**Exercise data**

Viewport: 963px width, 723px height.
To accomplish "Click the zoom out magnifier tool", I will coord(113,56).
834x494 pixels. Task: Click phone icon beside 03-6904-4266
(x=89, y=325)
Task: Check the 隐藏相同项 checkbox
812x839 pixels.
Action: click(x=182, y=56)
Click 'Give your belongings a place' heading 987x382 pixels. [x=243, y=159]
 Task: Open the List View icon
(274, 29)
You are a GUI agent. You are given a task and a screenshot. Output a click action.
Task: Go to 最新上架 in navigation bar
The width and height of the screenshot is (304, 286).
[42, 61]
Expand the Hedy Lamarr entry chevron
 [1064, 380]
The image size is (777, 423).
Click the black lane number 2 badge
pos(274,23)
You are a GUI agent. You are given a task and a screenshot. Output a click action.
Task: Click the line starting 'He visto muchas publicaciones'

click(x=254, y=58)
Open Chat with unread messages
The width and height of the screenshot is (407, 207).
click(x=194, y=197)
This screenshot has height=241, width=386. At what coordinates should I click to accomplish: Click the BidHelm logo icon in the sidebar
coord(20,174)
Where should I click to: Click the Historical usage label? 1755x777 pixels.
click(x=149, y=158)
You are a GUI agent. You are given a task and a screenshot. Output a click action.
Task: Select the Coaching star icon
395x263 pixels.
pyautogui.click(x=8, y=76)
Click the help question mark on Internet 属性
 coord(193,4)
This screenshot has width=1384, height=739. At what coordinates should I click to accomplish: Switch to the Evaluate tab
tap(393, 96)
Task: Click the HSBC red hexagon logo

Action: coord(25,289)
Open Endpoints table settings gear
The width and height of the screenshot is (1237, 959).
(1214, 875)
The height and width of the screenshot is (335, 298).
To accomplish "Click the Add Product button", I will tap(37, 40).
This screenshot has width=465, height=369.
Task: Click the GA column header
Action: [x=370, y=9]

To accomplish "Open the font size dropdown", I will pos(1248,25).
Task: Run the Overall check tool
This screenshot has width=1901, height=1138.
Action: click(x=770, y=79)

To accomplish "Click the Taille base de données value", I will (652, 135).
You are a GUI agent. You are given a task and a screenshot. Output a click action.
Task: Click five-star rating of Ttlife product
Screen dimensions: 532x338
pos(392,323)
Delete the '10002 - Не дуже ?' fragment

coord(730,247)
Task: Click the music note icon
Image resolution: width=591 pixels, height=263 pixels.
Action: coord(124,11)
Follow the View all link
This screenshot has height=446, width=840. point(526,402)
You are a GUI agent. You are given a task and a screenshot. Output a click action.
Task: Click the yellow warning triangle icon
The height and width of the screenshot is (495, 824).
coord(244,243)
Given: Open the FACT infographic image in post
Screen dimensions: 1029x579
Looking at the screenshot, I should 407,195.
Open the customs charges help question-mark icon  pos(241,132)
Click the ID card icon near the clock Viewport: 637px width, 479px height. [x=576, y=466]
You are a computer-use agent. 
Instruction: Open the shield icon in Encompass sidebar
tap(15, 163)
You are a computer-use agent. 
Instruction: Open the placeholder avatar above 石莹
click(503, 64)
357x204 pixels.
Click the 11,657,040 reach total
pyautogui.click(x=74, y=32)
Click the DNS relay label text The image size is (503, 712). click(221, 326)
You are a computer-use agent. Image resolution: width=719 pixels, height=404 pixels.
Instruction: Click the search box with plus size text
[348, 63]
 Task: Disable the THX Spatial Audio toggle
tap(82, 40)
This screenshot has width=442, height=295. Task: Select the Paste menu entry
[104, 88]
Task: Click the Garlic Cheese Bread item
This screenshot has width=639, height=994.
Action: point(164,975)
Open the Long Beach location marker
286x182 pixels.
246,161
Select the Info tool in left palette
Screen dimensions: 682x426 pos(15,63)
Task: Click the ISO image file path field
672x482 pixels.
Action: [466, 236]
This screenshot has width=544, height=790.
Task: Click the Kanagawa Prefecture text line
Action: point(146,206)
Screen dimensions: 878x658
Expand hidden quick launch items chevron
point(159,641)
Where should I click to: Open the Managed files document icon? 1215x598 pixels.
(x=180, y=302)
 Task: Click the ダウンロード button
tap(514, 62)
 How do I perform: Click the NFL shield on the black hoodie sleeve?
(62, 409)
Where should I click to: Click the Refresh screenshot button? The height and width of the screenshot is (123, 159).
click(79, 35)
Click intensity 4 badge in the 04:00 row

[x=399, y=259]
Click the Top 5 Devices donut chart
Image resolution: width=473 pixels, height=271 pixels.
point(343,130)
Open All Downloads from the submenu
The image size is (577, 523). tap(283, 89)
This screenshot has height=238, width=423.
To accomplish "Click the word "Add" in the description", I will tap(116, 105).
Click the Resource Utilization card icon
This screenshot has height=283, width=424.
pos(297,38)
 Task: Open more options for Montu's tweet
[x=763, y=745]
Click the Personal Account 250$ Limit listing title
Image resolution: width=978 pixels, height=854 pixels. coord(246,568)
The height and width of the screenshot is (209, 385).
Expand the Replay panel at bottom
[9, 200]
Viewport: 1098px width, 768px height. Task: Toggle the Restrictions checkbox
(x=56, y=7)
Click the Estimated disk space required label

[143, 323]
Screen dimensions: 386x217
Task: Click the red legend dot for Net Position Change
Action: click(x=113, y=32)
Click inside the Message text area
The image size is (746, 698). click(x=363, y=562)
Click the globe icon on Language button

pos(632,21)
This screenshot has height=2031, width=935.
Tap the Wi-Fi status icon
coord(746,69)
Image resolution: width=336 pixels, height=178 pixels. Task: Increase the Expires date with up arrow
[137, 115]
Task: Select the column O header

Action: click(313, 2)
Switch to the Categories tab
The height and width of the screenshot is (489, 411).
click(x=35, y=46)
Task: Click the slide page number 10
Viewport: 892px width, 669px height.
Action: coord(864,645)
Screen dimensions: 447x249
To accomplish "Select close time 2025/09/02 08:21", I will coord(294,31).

**Activity**
From the first line to the last, return the material exactly.

**Answer box**
Viewport: 963px width, 723px height.
To accomplish "Click the zoom out magnifier tool", I will coord(113,56).
834x494 pixels. Task: Click phone icon beside 03-6904-4266
(x=89, y=325)
Task: Check the 隐藏相同项 checkbox
812x839 pixels.
Action: click(x=182, y=56)
Click 'Give your belongings a place' heading 987x382 pixels. [x=243, y=159]
 Task: Open the List View icon
(274, 29)
You are a GUI agent. You are given a task and a screenshot. Output a click action.
Task: Go to 最新上架 in navigation bar
The width and height of the screenshot is (304, 286).
[42, 61]
Expand the Hedy Lamarr entry chevron
 [1064, 380]
The image size is (777, 423).
Click the black lane number 2 badge
pos(274,23)
You are a GUI agent. You are given a task and a screenshot. Output a click action.
Task: Click the line starting 'He visto muchas publicaciones'

click(x=254, y=58)
Open Chat with unread messages
The width and height of the screenshot is (407, 207).
click(x=194, y=197)
This screenshot has height=241, width=386. At what coordinates should I click to accomplish: Click the BidHelm logo icon in the sidebar
coord(20,174)
Where should I click to: Click the Historical usage label? 1755x777 pixels.
click(x=149, y=158)
You are a GUI agent. You are given a task and a screenshot. Output a click action.
Task: Select the Coaching star icon
395x263 pixels.
pyautogui.click(x=8, y=76)
Click the help question mark on Internet 属性
 coord(193,4)
This screenshot has width=1384, height=739. At what coordinates should I click to accomplish: Switch to the Evaluate tab
tap(393, 96)
Task: Click the HSBC red hexagon logo

Action: coord(25,289)
Open Endpoints table settings gear
The width and height of the screenshot is (1237, 959).
(1214, 875)
The height and width of the screenshot is (335, 298).
To accomplish "Click the Add Product button", I will tap(37, 40).
This screenshot has width=465, height=369.
Task: Click the GA column header
Action: [x=370, y=9]

To accomplish "Open the font size dropdown", I will pos(1248,25).
Task: Run the Overall check tool
This screenshot has width=1901, height=1138.
Action: click(x=770, y=79)

To accomplish "Click the Taille base de données value", I will (652, 135).
You are a GUI agent. You are given a task and a screenshot. Output a click action.
Task: Click five-star rating of Ttlife product
Screen dimensions: 532x338
pos(392,323)
Delete the '10002 - Не дуже ?' fragment

coord(730,247)
Task: Click the music note icon
Image resolution: width=591 pixels, height=263 pixels.
Action: coord(124,11)
Follow the View all link
This screenshot has height=446, width=840. point(526,402)
You are a GUI agent. You are given a task and a screenshot. Output a click action.
Task: Click the yellow warning triangle icon
The height and width of the screenshot is (495, 824).
coord(244,243)
Given: Open the FACT infographic image in post
Screen dimensions: 1029x579
Looking at the screenshot, I should 407,195.
Open the customs charges help question-mark icon  pos(241,132)
Click the ID card icon near the clock Viewport: 637px width, 479px height. [x=576, y=466]
You are a computer-use agent. 
Instruction: Open the shield icon in Encompass sidebar
tap(15, 163)
You are a computer-use agent. 
Instruction: Open the placeholder avatar above 石莹
click(503, 64)
357x204 pixels.
Click the 11,657,040 reach total
pyautogui.click(x=74, y=32)
Click the DNS relay label text The image size is (503, 712). click(221, 326)
You are a computer-use agent. Image resolution: width=719 pixels, height=404 pixels.
Instruction: Click the search box with plus size text
[348, 63]
 Task: Disable the THX Spatial Audio toggle
tap(82, 40)
This screenshot has width=442, height=295. Task: Select the Paste menu entry
[104, 88]
Task: Click the Garlic Cheese Bread item
This screenshot has width=639, height=994.
Action: point(164,975)
Open the Long Beach location marker
286x182 pixels.
246,161
Select the Info tool in left palette
Screen dimensions: 682x426 pos(15,63)
Task: Click the ISO image file path field
672x482 pixels.
Action: [466, 236]
This screenshot has width=544, height=790.
Task: Click the Kanagawa Prefecture text line
Action: point(146,206)
Screen dimensions: 878x658
Expand hidden quick launch items chevron
point(159,641)
Where should I click to: Open the Managed files document icon? 1215x598 pixels.
(x=180, y=302)
 Task: Click the ダウンロード button
tap(514, 62)
 How do I perform: Click the NFL shield on the black hoodie sleeve?
(62, 409)
Where should I click to: Click the Refresh screenshot button? The height and width of the screenshot is (123, 159).
click(79, 35)
Click intensity 4 badge in the 04:00 row

[x=399, y=259]
Click the Top 5 Devices donut chart
Image resolution: width=473 pixels, height=271 pixels.
point(343,130)
Open All Downloads from the submenu
The image size is (577, 523). tap(283, 89)
This screenshot has height=238, width=423.
To accomplish "Click the word "Add" in the description", I will tap(116, 105).
Click the Resource Utilization card icon
This screenshot has height=283, width=424.
pos(297,38)
 Task: Open more options for Montu's tweet
[x=763, y=745]
Click the Personal Account 250$ Limit listing title
Image resolution: width=978 pixels, height=854 pixels. coord(246,568)
The height and width of the screenshot is (209, 385).
Expand the Replay panel at bottom
[9, 200]
Viewport: 1098px width, 768px height. Task: Toggle the Restrictions checkbox
(x=56, y=7)
Click the Estimated disk space required label

[143, 323]
Screen dimensions: 386x217
Task: Click the red legend dot for Net Position Change
Action: click(x=113, y=32)
Click inside the Message text area
The image size is (746, 698). click(x=363, y=562)
Click the globe icon on Language button

pos(632,21)
This screenshot has height=2031, width=935.
Tap the Wi-Fi status icon
coord(746,69)
Image resolution: width=336 pixels, height=178 pixels. Task: Increase the Expires date with up arrow
[137, 115]
Task: Select the column O header

Action: click(313, 2)
Switch to the Categories tab
The height and width of the screenshot is (489, 411).
click(x=35, y=46)
Task: Click the slide page number 10
Viewport: 892px width, 669px height.
Action: coord(864,645)
Screen dimensions: 447x249
To accomplish "Select close time 2025/09/02 08:21", I will coord(294,31).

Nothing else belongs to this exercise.